The duration of TMZ was calculated from randomization to first HAE occurrence. Outcomes such as overall survival (OS) and progression free survival (PFS) were estimated using Kaplan-Meier and tested using log-rank test(13, 14). OS was defined as the interval from random assignment to death as a result of any cause, or the last follow-up date on which the patient was reported alive. PFS was defined as the interval from random assignment to progression or death or being censored at the last clinical or radiology assessment date on which the patient was reported alive without progression.

Variables available for our review included age, gender, MGMT methylation status, randomized arm, adverse events, and cause of treatment termination. Antibiotic prophylaxis or treatment after adverse events was not available for our review.

Logistic regression was performed to assess risk factors for developing HAEs and mortality.

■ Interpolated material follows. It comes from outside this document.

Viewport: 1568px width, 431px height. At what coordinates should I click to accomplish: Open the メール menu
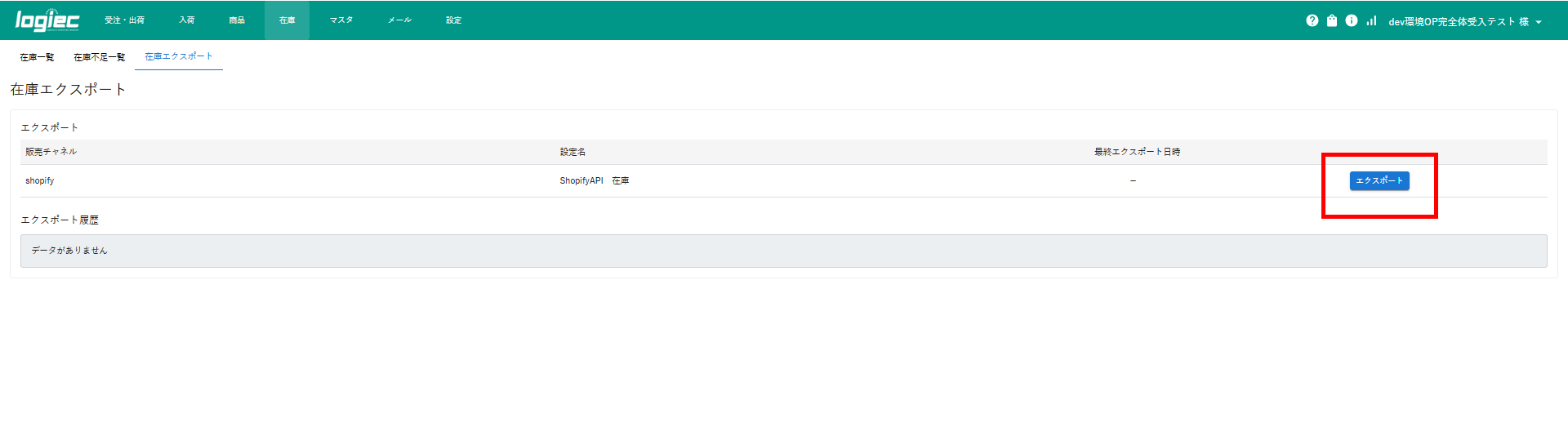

History of HAEs during evaluation of cases during adjuvant therapy was defined as having HAEs during chemoradiation. Statistical analyses were performed with SPSS 14 software (SPSS, Inc. Chicago, IL, USA) and SAS 9.4 (Cary, NC). A two-sided p-value of less than 0.05 was considered significant.

RESULTS

1454 patients were included in the current analysis, of which 1154 (79.4%) presented with any HAE during treatment. Patients that presented with HAEs had a median age of 57 years and 58.9% were male (Table 1). MGMT was non-methylated in 64.9% of patients and methylated in 28.9%. Treatment was completed per protocol in 24.3%. The reason for stopping treatment was progression in 60.2%, AE/Complications in 24.1%, study refusal/withdrawal in 7.3%, other in 4.3%, and death in 2.9% of patients. Ten patients were taken off protocol and one patient decided to receive alternative therapy.

Table 1.

Demographics of glioblastoma patients that presented HAEs during treatment with temozolomide

TMZ standard (N = 552) ddTMZ (N=363) TMZ +Bev (N=239) All (N=1154) p-value
Age Median (Range) 56 (19–84) 58 (21–84) 59 (26–82) 57 (19–84) 0.013
Gender Male 332 (60.1%) 208 (57.3%) 140 (58.6%) 680 (58.9%) 0.688
Female 220 (39.9%) 155 (42.7%) 99 (41.4%) 474 (41.1%)
Age group ≤50 years 170 (30.8%) 108 (29.8%) 49 (20.5%) 327 (28.3%) 0.01
> 50 years 382 (69.2%) 255 (70.2%) 190 (79.5%) 827 (71.7%)
MGMT Methylated 159 (28.8%) 108 (29.8%) 66 (27.6%) 333 (28.9%) 0.015
Non-methylated 354 (64.1%) 226 (62.3%) 169 (70.7%) 749 (64.9%)
Indeterminate 39 (7.1%) 29 (8.0%) 4 (1.7%) 72 (6.2%)
Treatment termination Treatment completed per protocol 126 (22.8%) 77 (21.2%) 77 (32.2%) 280 (24.3%) <0.0001
Progression 290 (52.5%) 161 (44.4%) 55 (23.0%) 506 (43.8%)
Adverse event 61 (11.1%) 75 (20.7%) 67 (28.0%) 203 (17.6%)
Death 11 (2.0%) 8 (2.2%) 5 (2.1%) 24 (2.1%)
Withdrawal/refusal during protocol 25 (4.5%) 20 (5.6%) 16 (6.7%) 61 (5.3%)
Alternative therapy 0 0 1 (0.4%) 1 (0.1%)
Patient off protocol 4 (0.7%) 6 (1.7%) 0 10 (0.9%)
Other 17 (3.1%) 9 (2.5%) 10 (4.2%) 36 (3.1%)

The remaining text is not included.